Proposal: Parallelize control-loops of same TiDB cluster
Feature Request
Is your feature request related to a problem? Please describe:
We've already parallelize our control-loops between different TiDB clusters, the workQueue ensures that different workers won't sync a same TidbCluster at the same time. However, for a specific TiDB cluster, all reconcile functions run in sequential, which increases risk of subsequent operations being blocked by failure or lag of one step. For example, it may takes a relatively long time to rolling-update TiKV, and the operator cannot perform failover for tidb-servers at that time because of the synchronization.

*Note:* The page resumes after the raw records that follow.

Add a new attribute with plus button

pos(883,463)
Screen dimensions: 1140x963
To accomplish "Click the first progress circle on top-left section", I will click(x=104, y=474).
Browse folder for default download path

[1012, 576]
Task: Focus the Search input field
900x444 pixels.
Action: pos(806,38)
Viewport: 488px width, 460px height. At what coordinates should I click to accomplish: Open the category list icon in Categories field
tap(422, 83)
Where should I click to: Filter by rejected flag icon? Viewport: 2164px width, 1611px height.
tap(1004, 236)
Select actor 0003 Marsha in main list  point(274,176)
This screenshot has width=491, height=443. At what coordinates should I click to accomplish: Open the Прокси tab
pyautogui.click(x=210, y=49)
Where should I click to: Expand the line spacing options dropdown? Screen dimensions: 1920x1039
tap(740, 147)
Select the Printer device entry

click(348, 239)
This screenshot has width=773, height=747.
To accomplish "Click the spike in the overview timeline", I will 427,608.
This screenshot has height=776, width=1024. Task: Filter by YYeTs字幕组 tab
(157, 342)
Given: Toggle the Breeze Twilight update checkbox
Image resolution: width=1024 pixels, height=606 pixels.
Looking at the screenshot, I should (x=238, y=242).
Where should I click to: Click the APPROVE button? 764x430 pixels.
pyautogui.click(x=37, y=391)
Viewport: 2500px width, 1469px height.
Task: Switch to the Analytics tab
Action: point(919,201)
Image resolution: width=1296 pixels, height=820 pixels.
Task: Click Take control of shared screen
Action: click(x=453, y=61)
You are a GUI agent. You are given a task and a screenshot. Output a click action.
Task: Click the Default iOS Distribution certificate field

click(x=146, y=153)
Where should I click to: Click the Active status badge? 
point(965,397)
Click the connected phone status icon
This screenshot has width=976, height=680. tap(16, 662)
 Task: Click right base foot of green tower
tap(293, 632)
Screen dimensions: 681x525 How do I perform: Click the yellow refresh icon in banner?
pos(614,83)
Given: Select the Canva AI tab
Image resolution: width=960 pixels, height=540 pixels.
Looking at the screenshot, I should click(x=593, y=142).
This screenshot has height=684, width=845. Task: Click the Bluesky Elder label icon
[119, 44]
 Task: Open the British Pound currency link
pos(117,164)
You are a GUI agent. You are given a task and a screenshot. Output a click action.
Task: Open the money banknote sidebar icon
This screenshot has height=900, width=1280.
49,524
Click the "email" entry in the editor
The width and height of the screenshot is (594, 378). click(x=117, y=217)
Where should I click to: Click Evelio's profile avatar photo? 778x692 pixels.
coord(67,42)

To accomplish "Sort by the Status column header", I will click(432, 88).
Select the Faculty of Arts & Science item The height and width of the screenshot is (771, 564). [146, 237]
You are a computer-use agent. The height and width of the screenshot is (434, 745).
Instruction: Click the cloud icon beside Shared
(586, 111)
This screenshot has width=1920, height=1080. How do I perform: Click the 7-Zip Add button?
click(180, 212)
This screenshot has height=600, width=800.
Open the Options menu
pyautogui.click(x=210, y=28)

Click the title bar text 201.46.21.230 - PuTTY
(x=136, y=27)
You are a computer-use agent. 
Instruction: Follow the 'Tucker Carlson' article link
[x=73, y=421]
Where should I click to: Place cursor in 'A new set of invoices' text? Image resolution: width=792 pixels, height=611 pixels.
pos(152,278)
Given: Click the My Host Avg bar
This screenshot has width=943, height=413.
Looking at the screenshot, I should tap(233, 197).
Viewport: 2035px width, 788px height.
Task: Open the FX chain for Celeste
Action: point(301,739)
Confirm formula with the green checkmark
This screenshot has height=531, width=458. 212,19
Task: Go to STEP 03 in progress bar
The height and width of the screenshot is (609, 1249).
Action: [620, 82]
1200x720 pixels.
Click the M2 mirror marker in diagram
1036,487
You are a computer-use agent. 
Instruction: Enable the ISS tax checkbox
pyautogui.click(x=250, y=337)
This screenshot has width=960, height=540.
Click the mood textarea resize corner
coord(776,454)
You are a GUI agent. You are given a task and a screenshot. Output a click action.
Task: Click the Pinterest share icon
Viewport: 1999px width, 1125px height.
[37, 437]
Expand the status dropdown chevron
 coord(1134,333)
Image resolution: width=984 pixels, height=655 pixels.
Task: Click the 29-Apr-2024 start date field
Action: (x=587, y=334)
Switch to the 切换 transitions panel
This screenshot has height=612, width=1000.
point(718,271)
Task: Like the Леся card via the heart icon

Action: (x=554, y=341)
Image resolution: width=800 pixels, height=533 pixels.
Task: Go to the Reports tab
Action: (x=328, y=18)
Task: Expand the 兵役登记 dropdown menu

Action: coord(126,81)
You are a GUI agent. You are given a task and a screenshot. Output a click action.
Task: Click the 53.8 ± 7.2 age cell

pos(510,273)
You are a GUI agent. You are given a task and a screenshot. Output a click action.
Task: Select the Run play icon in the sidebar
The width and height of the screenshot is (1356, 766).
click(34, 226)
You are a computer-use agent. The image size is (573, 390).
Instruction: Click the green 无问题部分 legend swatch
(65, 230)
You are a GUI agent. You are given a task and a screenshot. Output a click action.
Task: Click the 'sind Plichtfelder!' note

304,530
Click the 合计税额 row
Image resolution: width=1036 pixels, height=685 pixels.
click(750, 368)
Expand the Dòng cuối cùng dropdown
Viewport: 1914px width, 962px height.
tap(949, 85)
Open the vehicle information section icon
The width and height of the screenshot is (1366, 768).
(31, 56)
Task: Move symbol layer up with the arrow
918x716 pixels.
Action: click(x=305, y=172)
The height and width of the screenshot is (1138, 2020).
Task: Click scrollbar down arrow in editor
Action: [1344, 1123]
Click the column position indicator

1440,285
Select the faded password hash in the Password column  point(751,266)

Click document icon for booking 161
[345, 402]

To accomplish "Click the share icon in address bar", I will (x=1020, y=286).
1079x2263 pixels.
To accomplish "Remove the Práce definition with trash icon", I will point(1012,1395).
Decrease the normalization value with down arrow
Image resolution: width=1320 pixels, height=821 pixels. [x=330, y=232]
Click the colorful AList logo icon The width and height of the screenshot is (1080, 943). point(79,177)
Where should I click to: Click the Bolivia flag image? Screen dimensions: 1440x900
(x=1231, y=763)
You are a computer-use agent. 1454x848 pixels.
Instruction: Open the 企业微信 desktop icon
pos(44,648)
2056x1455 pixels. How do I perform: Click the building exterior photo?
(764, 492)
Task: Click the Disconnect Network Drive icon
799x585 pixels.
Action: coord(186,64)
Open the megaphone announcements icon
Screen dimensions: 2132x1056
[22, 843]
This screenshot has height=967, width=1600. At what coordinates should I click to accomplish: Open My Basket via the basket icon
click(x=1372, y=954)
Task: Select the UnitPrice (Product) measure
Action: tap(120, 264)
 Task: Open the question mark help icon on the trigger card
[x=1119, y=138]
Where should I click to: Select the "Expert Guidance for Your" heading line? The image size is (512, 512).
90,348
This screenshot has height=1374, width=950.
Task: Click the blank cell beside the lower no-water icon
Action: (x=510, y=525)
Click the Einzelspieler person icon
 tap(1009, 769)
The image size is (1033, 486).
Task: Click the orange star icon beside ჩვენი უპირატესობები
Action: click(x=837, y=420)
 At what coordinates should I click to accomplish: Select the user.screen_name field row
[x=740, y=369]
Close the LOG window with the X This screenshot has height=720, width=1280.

- A real case could be found here: https://github.com/pingcap/tidb-operator/pull/1242#discussion_r351140739)
Describe the feature you'd like:
Try to break tidb_cluster_controller into several sub-controllers that runs in parallel.
Teachability, Documentation, Adoption, Migration Strategy:
This is an notable change and it is safer to target it in v1.2.0
Currently we reconcile all the components in a sequential way. Parallelizing control-loops is a nice choice.
Just one idea:
We could dividing current loops into serveral parallelize loops by type of component. Pd / TiKV / TiDB could have their own loops and reconciled in parallel. And the service , statefulset and status of them would still reconcile in their own loops sequentially.
This issue is stale because it has been open 60 days with no activity. Remove stale label or comment or this will be closed in 15 days
At least upgrading or scaling of one component should not block the scaling of the other components.